Lenovo has launched the ThinkCentre X AIO Aura Edition, a desktop all-in-one built around a very unusual 16:18 display and Intel Panther Lake processors. The Lenovo ThinkCentre X AIO Aura Edition is aimed at people who want more vertical room for spreadsheets, two A4 pages, code, and long documents without forcing them onto a second monitor. That is a sensible bet, especially as more office hardware starts competing on ergonomics instead of raw speed.
The panel is 27.6 inches across, but the real headline is the 2560 × 2880 resolution. Compared with a standard 27-inch 16:9 screen, Lenovo is trading familiar proportions for more usable height, which is exactly the kind of thing that makes office workers nod and gamers shrug.

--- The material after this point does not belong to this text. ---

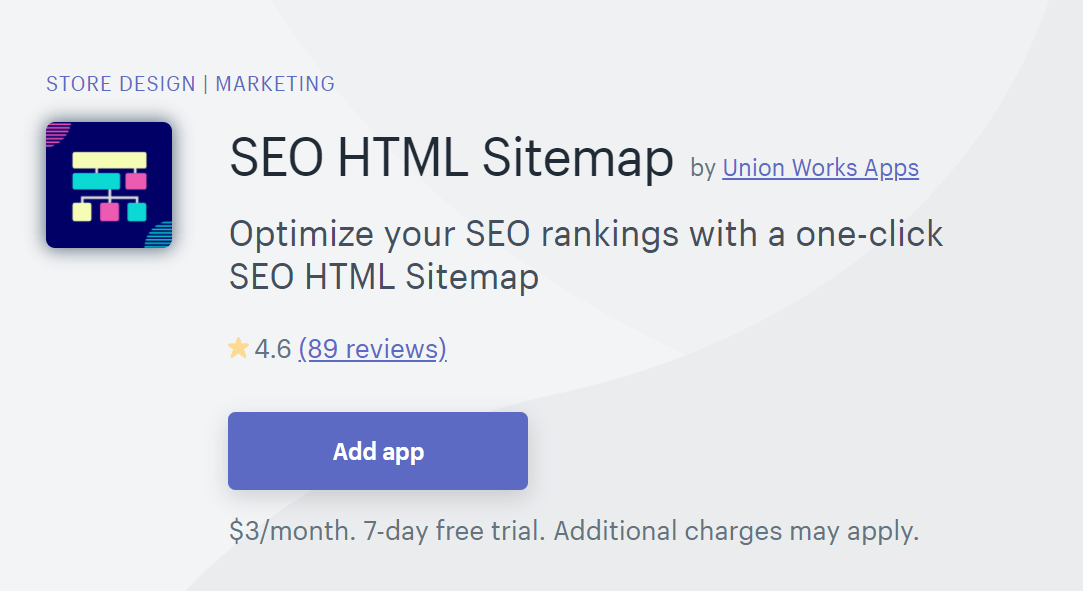Open the 89 reviews link
The image size is (1083, 591).
pyautogui.click(x=372, y=349)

Lenovo ThinkCentre X AIO Aura Edition display specs
The display uses an IPS matrix, runs at 60 Hz, and is rated at 300 cd/m2 brightness, 14 ms response time, and 98% DCI-P3 coverage. Lenovo also says the stand can tilt, swivel, raise, and rotate the screen by 90 degrees, which makes the odd aspect ratio feel less like a gimmick and more like a practical office tool.
That emphasis matters because the category is getting crowded. Dell, HP, and others have spent years pushing all-in-ones as tidy desk savers, but Lenovo is leaning harder into a specific workflow rather than the usual ”one machine for everything” sales pitch. For buyers who spend their day inside documents, that specificity is probably the point.

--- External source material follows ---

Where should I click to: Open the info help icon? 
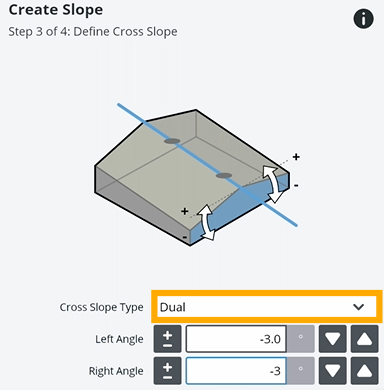click(363, 19)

Intel Panther Lake power and creator-friendly extras
Under the hood, the ThinkCentre X AIO Aura Edition can be configured with up to an Intel Core Ultra X7 processor based on Panther Lake, integrated Intel Arc graphics, and an NPU rated at up to 50 TOPS. Lenovo also lists up to two M.2 SSDs and up to 64GB of LPDDR5X-9600 memory, so this is not trying to pass as a lightweight thin client with a fancy face.

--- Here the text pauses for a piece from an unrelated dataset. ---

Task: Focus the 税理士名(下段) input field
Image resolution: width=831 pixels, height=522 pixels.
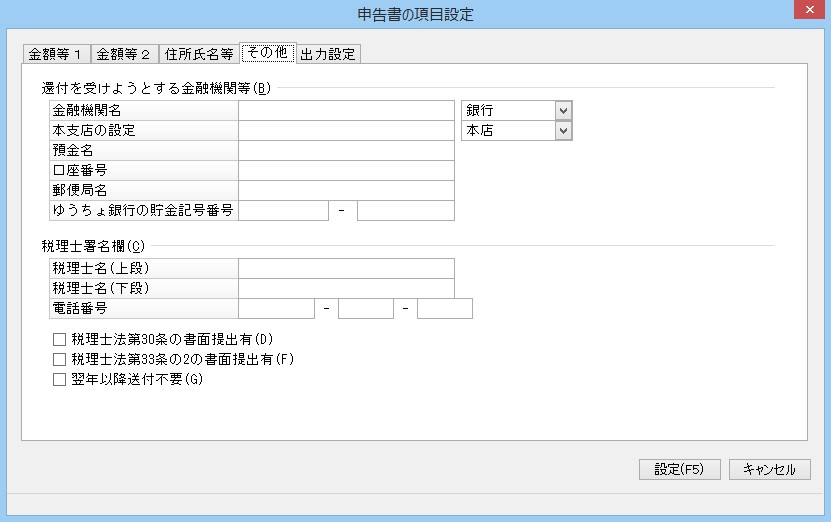Action: (x=346, y=288)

- Intel Core Ultra X7 with Panther Lake architecture
- Intel Arc graphics and NPU performance up to 50 TOPS
- Up to 64GB LPDDR5X-9600 memory
- Up to two M.2 SSDs
The port selection is what you would hope for at this price: Thunderbolt 4, USB-C, USB-A, and HDMI 2.1, plus four microphones and Harman Kardon speakers. Wi-Fi 7 and Bluetooth 6.0 are also on the spec sheet, and buyers can opt for an infrared webcam with up to 16MP resolution, 4K recording, and a privacy shutter.
Japan gets the ThinkCentre X AIO first
The ThinkCentre X AIO Aura Edition is available in Japan for 792,000 yen, which Lenovo says is about $4,982. That price puts it firmly in premium territory, and that is before anyone starts comparing it with a regular desktop tower plus a separate monitor, which would almost certainly be cheaper and easier to upgrade.
The real question is whether Lenovo can sell the height-first format beyond a niche of office users, developers, and spreadsheet addicts. If the company can do that, this could be the start of a more interesting all-in-one trend: fewer generic slabs, more machines tailored to the way people actually work.